## INPUT RECORDS
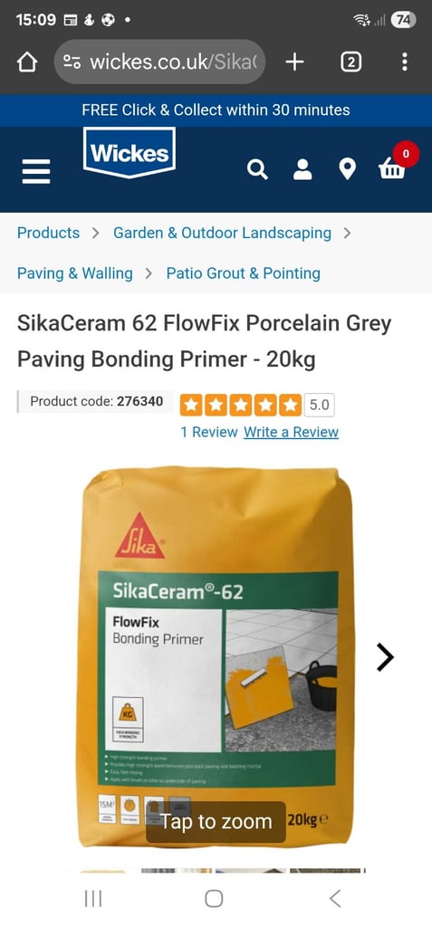This screenshot has width=432, height=927.
Task: Click the 1 Review link
Action: [x=209, y=432]
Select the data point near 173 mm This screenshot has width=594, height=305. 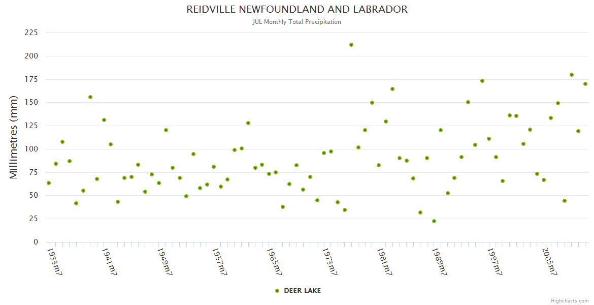click(482, 81)
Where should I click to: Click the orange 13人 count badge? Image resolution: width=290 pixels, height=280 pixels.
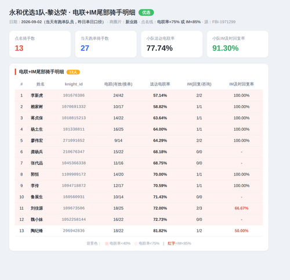coord(73,72)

## PROBLEM DETAILS
Format everything from the line containing "Where should I" down to the end of the items as a Markdown table with the columns Row and Line, skipping blank lines and leaving out the pictures.

## REPLY TO THE TASK
| Row | Line |
|---|---|
| 1 | Where should I click to: Click the orange 13人 count badge? Image resolution: width=290 pixels, height=280 pixels. |
| 2 | coord(73,72) |